Distribuite intorno i fichi, le olive e la cipolla e completate con qualche cucchiaio del fondo di cottura.
Il pollo deve risultare dorato all’esterno e succoso all’interno. I fichi devono essere morbidi e leggermente caramellati, mentre le olive creano un contrasto sapido con la naturale dolcezza della frutta.
Accompagnate il piatto con pane casereccio, patate arrosto oppure verdure al forno.
Consigli per un risultato perfetto
Utilizzate fichi maturi ma ancora sodi. Quelli troppo morbidi tendono a disfarsi rapidamente durante la cottura.
Non aggiungete i fichi troppo presto. Bastano gli ultimi minuti per ammorbidirli e permettere ai loro succhi di amalgamarsi con la salsa.
Rosolate bene il pollo. Questa fase è fondamentale per ottenere una superficie appetitosa e un fondo di cottura più saporito.
Scegliete un vino bianco secco. Evitate vini particolarmente dolci, perché i fichi apportano già una componente zuccherina importante.
Assaggiate prima di aggiungere altro sale.

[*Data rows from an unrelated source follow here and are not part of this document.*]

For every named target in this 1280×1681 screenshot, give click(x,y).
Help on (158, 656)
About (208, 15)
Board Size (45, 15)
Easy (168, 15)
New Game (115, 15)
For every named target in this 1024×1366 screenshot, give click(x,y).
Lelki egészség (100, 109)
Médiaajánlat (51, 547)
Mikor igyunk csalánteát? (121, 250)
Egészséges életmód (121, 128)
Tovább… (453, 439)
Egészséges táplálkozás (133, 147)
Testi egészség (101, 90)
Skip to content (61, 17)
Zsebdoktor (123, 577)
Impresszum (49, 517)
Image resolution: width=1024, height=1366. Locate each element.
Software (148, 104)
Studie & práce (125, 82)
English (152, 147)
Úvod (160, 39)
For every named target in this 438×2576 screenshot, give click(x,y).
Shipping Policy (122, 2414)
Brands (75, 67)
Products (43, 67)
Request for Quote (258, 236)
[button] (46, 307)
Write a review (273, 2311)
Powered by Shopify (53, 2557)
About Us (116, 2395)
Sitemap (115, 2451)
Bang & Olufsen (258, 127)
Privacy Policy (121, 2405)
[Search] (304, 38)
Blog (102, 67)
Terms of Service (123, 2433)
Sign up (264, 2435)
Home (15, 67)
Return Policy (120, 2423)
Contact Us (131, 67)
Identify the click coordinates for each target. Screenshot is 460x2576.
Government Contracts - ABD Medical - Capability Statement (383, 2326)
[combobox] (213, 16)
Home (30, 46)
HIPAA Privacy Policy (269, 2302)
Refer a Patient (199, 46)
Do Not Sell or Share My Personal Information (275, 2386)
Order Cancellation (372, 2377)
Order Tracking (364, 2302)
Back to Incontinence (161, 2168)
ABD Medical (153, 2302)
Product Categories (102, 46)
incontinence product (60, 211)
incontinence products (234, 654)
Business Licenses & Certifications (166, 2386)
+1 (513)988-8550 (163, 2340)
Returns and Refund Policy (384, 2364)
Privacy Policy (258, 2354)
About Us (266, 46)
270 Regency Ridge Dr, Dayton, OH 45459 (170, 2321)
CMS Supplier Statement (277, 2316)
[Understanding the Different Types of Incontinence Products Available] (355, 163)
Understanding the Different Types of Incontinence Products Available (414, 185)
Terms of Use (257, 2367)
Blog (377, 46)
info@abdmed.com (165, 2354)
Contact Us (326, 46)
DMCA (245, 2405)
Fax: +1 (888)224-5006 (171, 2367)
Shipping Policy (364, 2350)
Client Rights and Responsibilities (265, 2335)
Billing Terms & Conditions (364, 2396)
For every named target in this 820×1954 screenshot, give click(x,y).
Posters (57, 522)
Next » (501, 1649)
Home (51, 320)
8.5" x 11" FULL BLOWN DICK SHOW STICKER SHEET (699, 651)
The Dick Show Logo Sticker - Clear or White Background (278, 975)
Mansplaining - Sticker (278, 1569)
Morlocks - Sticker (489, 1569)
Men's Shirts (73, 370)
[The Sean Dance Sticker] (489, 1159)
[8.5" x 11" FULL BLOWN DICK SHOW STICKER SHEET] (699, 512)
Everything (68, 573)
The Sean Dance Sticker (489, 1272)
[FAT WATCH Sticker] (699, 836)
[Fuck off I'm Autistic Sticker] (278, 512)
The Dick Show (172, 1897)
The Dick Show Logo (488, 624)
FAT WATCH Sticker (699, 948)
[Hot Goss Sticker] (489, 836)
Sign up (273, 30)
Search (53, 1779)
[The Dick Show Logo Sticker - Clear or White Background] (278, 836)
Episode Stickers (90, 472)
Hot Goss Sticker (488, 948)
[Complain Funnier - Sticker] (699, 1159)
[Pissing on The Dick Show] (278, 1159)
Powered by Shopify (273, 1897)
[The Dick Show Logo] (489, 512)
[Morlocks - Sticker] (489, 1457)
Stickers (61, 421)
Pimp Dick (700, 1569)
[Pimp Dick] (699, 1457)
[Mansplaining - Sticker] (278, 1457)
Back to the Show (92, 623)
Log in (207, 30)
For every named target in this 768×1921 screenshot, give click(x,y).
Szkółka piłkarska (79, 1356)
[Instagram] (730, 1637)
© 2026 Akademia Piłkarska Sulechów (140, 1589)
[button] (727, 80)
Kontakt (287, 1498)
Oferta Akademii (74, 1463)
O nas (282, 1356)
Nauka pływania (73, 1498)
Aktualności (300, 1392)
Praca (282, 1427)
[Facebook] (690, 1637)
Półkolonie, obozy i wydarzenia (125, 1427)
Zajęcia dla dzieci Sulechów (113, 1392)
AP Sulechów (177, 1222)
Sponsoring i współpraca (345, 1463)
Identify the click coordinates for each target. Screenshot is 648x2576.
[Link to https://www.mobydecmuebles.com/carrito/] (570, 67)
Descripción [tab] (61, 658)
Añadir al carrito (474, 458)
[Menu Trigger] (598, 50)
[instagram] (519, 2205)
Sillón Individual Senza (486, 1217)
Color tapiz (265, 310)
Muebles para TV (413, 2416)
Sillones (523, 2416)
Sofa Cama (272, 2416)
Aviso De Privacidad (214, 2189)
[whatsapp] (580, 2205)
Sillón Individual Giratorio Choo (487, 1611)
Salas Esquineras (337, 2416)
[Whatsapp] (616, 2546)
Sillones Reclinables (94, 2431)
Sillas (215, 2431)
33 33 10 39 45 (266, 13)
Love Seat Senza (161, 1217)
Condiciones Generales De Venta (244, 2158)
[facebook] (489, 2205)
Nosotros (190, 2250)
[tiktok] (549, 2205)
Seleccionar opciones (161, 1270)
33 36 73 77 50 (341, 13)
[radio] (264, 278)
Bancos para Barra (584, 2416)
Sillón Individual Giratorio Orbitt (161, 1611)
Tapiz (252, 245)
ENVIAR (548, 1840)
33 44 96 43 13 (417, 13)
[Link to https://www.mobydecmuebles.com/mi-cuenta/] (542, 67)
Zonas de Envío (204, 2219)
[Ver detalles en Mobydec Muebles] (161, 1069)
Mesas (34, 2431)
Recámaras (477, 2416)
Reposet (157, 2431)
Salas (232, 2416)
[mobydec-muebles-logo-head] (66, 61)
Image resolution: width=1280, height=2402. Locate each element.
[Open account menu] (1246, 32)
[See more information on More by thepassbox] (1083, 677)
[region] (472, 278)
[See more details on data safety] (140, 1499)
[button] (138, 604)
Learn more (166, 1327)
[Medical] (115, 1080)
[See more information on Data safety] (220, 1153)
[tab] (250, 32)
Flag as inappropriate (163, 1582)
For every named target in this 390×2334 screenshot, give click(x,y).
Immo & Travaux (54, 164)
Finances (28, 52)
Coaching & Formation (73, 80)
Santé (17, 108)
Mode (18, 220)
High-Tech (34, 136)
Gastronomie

Le olive possono essere molto sapide.
Varianti
Per un gusto più intenso potete aggiungere 30 g di noci grossolanamente spezzettate negli ultimi minuti di cottura.
Se preferite una nota più fresca, aggiungete poca scorza di limone grattugiata appena prima di servire.
È possibile utilizzare soltanto olive nere oppure soltanto olive verdi, scegliendo quelle dal gusto non eccessivamente aggressivo.
Per una salsa leggermente più corposa, una volta terminata la cottura potete schiacciare uno degli spicchi di fico direttamente nel fondo e mescolare delicatamente.
Conservazione
Il pollo può essere conservato in frigorifero per massimo 2 giorni, all’interno di un contenitore ermetico.
Riscaldatelo lentamente in un tegame con qualche cucchiaio d’acqua o brodo, mantenendo il fuoco basso per evitare che la carne diventi asciutta.
I fichi sono molto delicati: durante il riscaldamento mescolate il meno possibile.
FAQ
Posso usare il petto di pollo?
Sì, ma è meno indicato per una cottura prolungata perché tende ad asciugarsi. Cosce e sovracosce rimangono più succose e sono particolarmente adatte alla cottura in tegame.
Posso sostituire i fichi freschi con quelli secchi?
È possibile, ma il risultato sarà diverso e decisamente più dolce. I fichi freschi sono preferibili perché mantengono maggiore freschezza e rilasciano un succo delicato nella salsa.
Quando devo aggiungere le olive?
È meglio aggiungerle verso la fine della preparazione insieme ai fichi. In questo modo insaporiscono il fondo senza rendere eccessivamente salato il piatto.
Come posso ottenere una salsa più densa?
Terminate la cottura senza coperchio. Se necessario, togliete momentaneamente pollo e fichi e fate restringere il fondo a fuoco medio-alto per alcuni minuti.
Posso prepararlo in anticipo?
Sì. Potete cuocere il pollo con il vino bianco e la cipolla in anticipo e aggiungere fichi e olive durante il riscaldamento finale. In questo modo i fichi manterranno una consistenza e un aspetto migliori.